Un soutien jugé « massif », « pas indispensable » et entraînant « une surrentabilité temporaire » des librairies : tel est le bilan sévère dressé par le rapporteur de la commission des finances du Sénat sur les aides de l’État en faveur des libraires pendant la période Covid.
Le sénateur Jean-Raymond Hugonet a présenté son rapport détaillé ce mercredi sur les aides d’État au secteur du livre (en document lié sur la gauche de l’article).
Les données analysées par la commission des finances du Sénat montrent que le Centre national du livre (CNL) a doublé ses aides pendant la pandémie, passant d'environ 22 millions d'euros annuels à 43 millions d'euros d'aides exceptionnelles distribués sur trois ans. Cette mobilisation s'est déployée en trois phases : un plan d'urgence dès le printemps 2020, un plan de soutien jusqu'en 2021, puis un plan de relance en 2021-2022.

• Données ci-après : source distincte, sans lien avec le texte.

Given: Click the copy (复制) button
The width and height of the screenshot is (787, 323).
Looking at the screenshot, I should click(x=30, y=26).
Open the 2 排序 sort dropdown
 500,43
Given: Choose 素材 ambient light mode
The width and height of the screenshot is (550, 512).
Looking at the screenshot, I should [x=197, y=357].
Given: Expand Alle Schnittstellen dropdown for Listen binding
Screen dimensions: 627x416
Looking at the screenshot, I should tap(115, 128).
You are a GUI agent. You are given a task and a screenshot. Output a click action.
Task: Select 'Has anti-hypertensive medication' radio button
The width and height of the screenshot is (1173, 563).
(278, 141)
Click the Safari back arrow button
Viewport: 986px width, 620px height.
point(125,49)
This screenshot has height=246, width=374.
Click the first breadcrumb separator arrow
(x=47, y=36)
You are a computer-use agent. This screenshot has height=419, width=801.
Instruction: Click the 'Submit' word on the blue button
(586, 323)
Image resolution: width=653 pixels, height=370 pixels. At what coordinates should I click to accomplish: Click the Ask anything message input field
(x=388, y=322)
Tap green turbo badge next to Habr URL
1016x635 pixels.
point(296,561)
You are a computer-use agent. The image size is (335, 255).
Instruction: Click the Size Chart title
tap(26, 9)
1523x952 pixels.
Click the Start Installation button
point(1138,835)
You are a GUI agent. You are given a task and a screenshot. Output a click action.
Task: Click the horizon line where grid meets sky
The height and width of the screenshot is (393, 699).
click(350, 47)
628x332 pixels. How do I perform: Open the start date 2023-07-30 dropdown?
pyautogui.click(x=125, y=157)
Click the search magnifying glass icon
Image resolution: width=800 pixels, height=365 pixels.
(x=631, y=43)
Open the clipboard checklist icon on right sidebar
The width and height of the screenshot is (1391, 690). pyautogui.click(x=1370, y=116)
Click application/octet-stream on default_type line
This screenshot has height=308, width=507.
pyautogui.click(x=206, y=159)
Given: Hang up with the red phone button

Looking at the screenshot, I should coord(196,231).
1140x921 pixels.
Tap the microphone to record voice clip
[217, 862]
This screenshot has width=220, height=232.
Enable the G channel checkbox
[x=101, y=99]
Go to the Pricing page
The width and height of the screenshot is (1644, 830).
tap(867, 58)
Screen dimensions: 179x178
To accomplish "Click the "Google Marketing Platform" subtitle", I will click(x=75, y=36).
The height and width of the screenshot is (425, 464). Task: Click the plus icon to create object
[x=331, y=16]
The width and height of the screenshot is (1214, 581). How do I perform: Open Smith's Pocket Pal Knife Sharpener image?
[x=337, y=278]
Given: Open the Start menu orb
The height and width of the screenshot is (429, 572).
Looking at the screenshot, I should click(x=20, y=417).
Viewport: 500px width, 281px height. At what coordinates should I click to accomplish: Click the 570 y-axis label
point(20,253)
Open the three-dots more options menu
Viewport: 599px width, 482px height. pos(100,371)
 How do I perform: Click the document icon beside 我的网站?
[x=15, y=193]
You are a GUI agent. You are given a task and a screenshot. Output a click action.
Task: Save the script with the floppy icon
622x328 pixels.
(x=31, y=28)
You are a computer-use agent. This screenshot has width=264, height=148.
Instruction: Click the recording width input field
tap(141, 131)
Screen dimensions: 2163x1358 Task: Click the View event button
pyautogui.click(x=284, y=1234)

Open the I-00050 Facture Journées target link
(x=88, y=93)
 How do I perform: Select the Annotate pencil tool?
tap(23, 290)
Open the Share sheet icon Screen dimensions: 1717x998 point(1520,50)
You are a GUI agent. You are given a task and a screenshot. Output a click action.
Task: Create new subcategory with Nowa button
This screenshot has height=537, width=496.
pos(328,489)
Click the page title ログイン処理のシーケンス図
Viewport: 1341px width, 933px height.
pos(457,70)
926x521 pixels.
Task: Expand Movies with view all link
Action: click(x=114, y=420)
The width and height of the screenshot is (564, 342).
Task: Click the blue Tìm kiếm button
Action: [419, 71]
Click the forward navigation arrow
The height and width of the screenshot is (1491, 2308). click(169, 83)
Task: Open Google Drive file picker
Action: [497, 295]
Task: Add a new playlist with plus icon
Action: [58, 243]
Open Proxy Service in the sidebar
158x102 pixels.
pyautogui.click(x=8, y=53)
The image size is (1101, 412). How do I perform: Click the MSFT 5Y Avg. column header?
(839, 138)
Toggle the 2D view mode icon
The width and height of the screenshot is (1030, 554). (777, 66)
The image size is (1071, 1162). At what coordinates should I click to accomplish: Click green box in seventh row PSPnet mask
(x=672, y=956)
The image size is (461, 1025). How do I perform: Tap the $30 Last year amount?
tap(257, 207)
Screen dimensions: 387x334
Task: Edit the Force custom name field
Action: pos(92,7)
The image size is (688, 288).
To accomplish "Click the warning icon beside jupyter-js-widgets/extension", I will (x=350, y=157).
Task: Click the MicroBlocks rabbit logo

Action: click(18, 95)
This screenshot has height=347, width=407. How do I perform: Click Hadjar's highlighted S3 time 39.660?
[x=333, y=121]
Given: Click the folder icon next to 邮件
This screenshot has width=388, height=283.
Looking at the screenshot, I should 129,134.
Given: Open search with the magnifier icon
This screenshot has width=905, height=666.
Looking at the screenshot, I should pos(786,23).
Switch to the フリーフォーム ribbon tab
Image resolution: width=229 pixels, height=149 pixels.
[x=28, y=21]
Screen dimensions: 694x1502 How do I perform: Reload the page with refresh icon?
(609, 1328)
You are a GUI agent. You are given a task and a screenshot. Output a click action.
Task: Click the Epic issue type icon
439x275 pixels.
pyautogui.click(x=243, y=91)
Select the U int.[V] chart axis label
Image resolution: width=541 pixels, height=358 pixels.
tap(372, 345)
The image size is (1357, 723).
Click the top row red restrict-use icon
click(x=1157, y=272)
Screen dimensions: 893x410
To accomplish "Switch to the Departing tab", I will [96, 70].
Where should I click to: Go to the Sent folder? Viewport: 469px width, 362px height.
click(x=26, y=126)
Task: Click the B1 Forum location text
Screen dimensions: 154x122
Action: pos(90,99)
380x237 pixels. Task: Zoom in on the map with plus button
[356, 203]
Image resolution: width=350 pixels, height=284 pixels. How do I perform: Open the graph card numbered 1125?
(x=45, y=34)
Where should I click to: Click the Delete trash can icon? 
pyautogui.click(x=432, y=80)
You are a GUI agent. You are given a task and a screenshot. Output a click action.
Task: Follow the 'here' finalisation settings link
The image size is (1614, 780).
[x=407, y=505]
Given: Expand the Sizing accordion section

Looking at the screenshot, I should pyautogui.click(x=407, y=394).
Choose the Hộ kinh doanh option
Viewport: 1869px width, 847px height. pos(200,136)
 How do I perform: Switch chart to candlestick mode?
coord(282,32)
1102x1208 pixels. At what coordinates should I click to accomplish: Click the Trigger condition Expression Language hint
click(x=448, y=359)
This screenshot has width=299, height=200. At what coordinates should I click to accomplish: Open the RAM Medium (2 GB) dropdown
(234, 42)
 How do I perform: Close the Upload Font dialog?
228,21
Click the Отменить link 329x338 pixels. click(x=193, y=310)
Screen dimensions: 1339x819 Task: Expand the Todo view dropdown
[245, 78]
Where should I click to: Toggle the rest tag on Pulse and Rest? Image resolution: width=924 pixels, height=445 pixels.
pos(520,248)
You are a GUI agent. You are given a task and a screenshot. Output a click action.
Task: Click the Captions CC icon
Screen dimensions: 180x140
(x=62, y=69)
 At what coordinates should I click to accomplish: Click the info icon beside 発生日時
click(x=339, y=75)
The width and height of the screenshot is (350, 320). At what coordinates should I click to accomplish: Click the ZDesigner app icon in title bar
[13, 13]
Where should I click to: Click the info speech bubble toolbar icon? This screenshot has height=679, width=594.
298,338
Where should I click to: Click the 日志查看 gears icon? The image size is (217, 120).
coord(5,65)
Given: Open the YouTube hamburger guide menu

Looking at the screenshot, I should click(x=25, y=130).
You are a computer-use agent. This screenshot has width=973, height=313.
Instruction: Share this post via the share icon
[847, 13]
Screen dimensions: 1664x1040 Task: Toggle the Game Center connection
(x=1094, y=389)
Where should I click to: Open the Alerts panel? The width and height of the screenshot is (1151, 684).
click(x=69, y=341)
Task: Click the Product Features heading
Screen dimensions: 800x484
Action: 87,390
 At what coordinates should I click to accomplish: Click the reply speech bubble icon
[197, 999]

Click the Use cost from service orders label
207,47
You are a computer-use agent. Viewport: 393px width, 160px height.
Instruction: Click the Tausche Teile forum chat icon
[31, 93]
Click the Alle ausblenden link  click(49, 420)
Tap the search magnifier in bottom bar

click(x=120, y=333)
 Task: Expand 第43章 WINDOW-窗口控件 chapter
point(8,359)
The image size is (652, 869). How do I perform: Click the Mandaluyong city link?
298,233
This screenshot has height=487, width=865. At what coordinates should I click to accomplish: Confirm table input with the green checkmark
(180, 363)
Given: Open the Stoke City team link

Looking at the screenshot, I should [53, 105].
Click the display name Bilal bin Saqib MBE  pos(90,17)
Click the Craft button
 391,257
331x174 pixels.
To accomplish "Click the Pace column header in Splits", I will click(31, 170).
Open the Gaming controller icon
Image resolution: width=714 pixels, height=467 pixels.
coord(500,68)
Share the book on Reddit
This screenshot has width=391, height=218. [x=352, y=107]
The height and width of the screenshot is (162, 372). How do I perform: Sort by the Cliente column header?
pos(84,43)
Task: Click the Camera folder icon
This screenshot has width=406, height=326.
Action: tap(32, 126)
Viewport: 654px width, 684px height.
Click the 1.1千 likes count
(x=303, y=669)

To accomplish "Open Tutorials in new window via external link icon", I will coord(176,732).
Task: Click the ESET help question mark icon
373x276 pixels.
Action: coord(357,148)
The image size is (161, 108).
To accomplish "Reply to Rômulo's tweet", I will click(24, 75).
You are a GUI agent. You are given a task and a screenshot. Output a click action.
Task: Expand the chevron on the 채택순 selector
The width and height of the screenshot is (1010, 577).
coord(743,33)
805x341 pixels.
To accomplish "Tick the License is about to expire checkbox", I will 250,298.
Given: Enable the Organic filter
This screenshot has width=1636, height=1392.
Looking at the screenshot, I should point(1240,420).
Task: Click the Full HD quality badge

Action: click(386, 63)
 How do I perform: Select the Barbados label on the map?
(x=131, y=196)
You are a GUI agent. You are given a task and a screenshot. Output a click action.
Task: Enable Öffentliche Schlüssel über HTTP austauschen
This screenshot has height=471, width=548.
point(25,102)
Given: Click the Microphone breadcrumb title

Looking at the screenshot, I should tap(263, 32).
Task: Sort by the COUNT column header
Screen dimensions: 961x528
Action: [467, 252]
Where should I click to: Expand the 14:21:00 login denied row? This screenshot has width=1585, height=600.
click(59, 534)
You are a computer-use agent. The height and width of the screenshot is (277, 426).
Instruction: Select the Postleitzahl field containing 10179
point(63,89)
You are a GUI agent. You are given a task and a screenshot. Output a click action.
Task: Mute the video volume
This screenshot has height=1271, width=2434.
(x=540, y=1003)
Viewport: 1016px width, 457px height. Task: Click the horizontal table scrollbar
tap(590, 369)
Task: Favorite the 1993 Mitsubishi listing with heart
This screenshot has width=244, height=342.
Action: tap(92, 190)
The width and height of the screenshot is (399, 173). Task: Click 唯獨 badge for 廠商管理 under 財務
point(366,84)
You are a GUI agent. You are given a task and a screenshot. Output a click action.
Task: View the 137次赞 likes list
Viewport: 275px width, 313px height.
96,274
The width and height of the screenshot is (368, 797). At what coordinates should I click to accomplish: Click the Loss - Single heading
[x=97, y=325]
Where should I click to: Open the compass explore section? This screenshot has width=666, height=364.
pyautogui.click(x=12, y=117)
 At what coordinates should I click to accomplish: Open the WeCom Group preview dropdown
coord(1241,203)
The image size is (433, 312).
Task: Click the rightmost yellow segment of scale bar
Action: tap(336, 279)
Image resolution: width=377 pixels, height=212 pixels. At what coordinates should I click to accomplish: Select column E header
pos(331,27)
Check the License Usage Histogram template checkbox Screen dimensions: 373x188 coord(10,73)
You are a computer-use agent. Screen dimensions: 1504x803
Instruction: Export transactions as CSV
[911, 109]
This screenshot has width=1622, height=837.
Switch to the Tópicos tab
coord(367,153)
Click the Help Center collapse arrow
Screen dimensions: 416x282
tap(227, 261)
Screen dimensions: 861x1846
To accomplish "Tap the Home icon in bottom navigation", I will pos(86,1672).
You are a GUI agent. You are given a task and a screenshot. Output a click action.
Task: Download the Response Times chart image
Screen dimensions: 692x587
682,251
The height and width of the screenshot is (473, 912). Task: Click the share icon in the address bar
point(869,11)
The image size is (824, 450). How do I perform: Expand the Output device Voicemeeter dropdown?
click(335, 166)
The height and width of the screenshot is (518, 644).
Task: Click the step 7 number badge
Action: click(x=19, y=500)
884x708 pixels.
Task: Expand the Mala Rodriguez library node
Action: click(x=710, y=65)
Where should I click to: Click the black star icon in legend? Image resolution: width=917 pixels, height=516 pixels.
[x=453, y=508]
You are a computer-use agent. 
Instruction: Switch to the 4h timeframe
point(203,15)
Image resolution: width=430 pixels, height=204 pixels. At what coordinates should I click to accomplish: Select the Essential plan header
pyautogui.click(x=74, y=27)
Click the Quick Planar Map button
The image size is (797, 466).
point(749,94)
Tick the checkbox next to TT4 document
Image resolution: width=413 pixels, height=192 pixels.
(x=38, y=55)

42 % de librairies soutenues pendant le Covid contre 7 à 9 % en temps normal
Les librairies ont été les principales bénéficiaires de ce dispositif. Le fonds d'aide exceptionnelle de 25 millions d'euros a concerné 1 904 établissements, tandis que le fonds de modernisation de 13,3 millions d'euros a accompagné leur transformation numérique et leurs investissements. Résultat : 42 % des librairies ont perçu au moins une aide en 2020, contre 7 à 9 % en période normale.

À l'inverse, les éditeurs ont été moins soutenus, avec seulement 9 % d'entre eux bénéficiant d'aides spécifiques en 2020, soit deux à trois points de plus qu'habituellement. Et l'analyse marque une asymétrie : là où les librairies ont subi des pertes importantes, les éditeurs ont mieux résisté, bénéficiant parfois même d'un report de consommation vers le livre.
Une « surrentabilité temporaire » des librairies
L'impact économique de ces aides publiques s'avère spectaculaire mais éphémère. Le rapport identifie une « surrentabilité temporaire des librairies » imputable aux dispositifs d'urgence, mais pas seulement. Le parlementaire l'explique également par la conjonction de plusieurs facteurs : en plus des aides spécifiques au secteur, les dispositifs généraux (chômage partiel, fonds de solidarité, PGE), et surtout une hausse conjoncturelle des achats de livres pendant les confinements ont permis d’accroître les revenus des librairies, sur une courte durée.
Dès 2022 en effet, « le secteur de la librairie est redevenu moins dynamique que l'ensemble des commerces de détail », note le rapport, signant la fin brutale de cette « bulle » liée notamment aux aides exceptionnelles.
Le rapport en un coup d'oeil
Des fragilités structurelles persistantes
Les acteurs de la filière reconnaissent l'efficacité du soutien : « sans ces aides, de très nombreuses librairies auraient été contraintes à la fermeture », selon le Syndicat de la librairie française (SLF) cité dans le rapport. Le mécanisme d'aide exceptionnelle aux librairies est salué pour son caractère « massif » et son « mécanisme simple d'utilisation ».
Trois ans après, la normalisation reste incomplète. Si les dispositifs d'urgence se sont éteints en 2023, le niveau global des aides CNL demeure supérieur de 3 millions d'euros à celui d'avant-crise. Certains dispositifs temporaires ont été pérennisés, comme « Jeunes en librairies », désormais budgétisé à 2 millions d'euros annuels.
Une préoccupation émerge : le remboursement des prêts garantis par l'État. Alors que les ventes de livres ralentissent, les professionnels s'inquiètent des échéances de remboursement des PGE. Le ministère de la Culture étudie la possibilité de remobiliser un dispositif d'avances remboursables via l'IFCIC (Institut pour le financement du cinéma et des industries culturelles) pour étaler ces remboursements.
Au-delà de l'épisode Covid, le rapport met en lumière les défis structurels de la filière. Avec un taux de marge des librairies limité à 2 % selon le CNL, et un poids salarial représentant 62 % de la valeur ajoutée (contre 55 % pour le commerce de détail), les marges de manœuvre restent étroites.